And walking around it, you can see others. One plaque reads:
“And these words that command thee this day shall be in thine heart and thou shalt write them on the posts of thy house and on thy gates.”
Another simply reads,
“God is Love.”
Not only a beautiful, inspirational building, the Text Kiln could dry 2,000 bushels of hops a day. It was designed so that the heat source and air intake was kept outside the structure – an innovation that had not been seen at the time. Six-inch diameter pipes drew air so that the hops never came into contact with the fires. Traditional kilns at that time would be heated from the fires that would directly heat the hops, which would cause an undesirable smoky flavour.
Next to the Text Kiln is a pond, created as insurance in case of fire, which is a high risk when drying hops.
The Water Race
Behind Hawthorn Lodge in Tasmania is the 3 km water race built by William Shoobridge, which takes water from a dam on the Styx River and runs to the Oast House to power the waterwheel (which is still there). The waterwheel generated power to dry the hops and provide electricity for the village. It is claimed that Bushy Park had electricity before Hobart!

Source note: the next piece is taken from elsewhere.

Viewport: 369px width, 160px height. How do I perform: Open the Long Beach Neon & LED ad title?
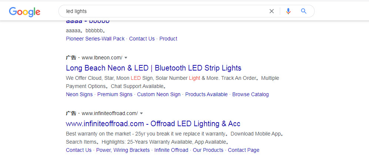pyautogui.click(x=154, y=68)
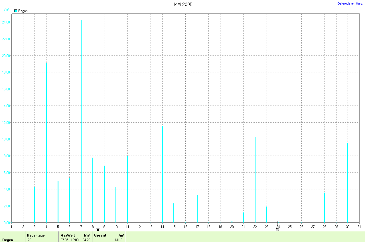Select the rain bar for day 4
365x242 pixels.
point(46,142)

Innovating the Orchard Industry in the Western Wilds
Not content with farming only hops, the Shoobridges innovated the apple industry as well. In fact, William is credited for developing the “cup” method of pruning. This method allows the sun to shine on all the fruit, thus increasing the quality and yield of the apple crops. He also developed a ventilated cool store system to prevent deterioration of apples through brown-heart. He developed apples for export to Europe and expanded the British and European markets, starting the Derwent Valley Fruit Growers Association. In 1887, he oversaw the first significant export of 12,000 bushels of apples. In 1892, he became the first president of the Tasmanian Agricultural Council, where his knowledge as an irrigation engineer was in high demand.
Recording the Weather in Derwent Valley
Not only known for his work on irrigation and agriculture, William Shoobridge recorded the weather at Bushy Park each day. Armed with a set of standard instruments, he collected meteorological records, which are some of the earliest in Tasmania. He continued to record the weather for 50 years, until the Federal government took it over. His efforts gained him a place in the International Scientists’ Directory.

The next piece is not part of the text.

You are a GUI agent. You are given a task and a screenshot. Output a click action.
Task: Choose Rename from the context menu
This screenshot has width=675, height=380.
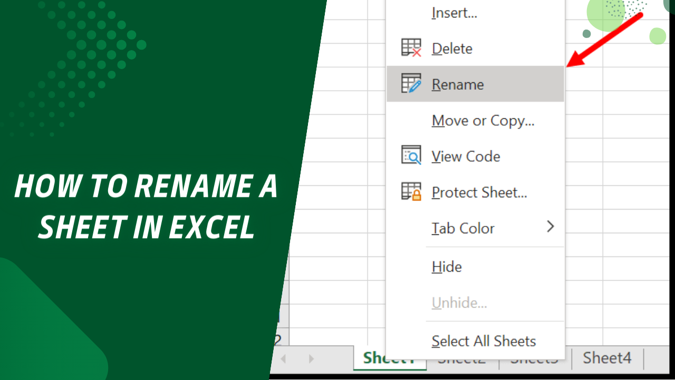coord(457,84)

The Glorious Days of Hawthorn Lodge
Nearly a decade after Ebenezer and his family moved to Bushy Park, in 1878, Ebenezer’s other son William and his wife Ann Benson Mather Shoobridge took over Hawthorn Lodge (Robert and his family went on to farm in the New Norfolk region).
William and Anne had 9 children. With such a large family, the house was always busy and welcomed many visitors, who came to learn to farm from William, who had become recognised as one of the leading farmers in Tasmania. William would generously serve up a half-sheep to feed the gatherings of people.
Tennis, croquet, bicycle races, and horse riding were all very popular each summer weekend. In the winter, they hosted charades and impromptu concerts, where all were encouraged to take part.
Their best clothes were worn on Sunday, when all would head to St Augustine’s Chapel next to the Styx River. William and Ann would ride on the pony cart and the rest of the family would walk.
The Shoobridge family hosted a strawberry banquet each year at Bushy Park for his workers at the hop barn. The end of the hop picking season finished with a Kentish hop festival, where poles garlanded with hops and bedecked with colourful laces and ribbons were carried about in a procession in the middle of chaotic cheering. A meal, along with singing and music, brought the night to its close.
What was it like to work and live at Hawthorn Farm?
Apart from the kilns and numerous farm buildings, there were also small cottages with gardens for the permanent staff, as well as rooms for the hundreds of workers who arrived to pick the hops. Many hop pickers were ladies who could earn equal pay to men.
In the village, a brick building contained two large assembly rooms and ten other rooms, where there was also an oven for baking scores of loaves of bread for the hop pickers. Meetings of the Working Men’s Club were held here, and the reading room and library contained 600 books. Cricket and football teams were also set up in the area.
Many of the hop pickers were better fed during harvesting season than at any other time, because the property produced meat, vegetables, dairy produce, and flour, but they could also buy jam, sardines, and other goods.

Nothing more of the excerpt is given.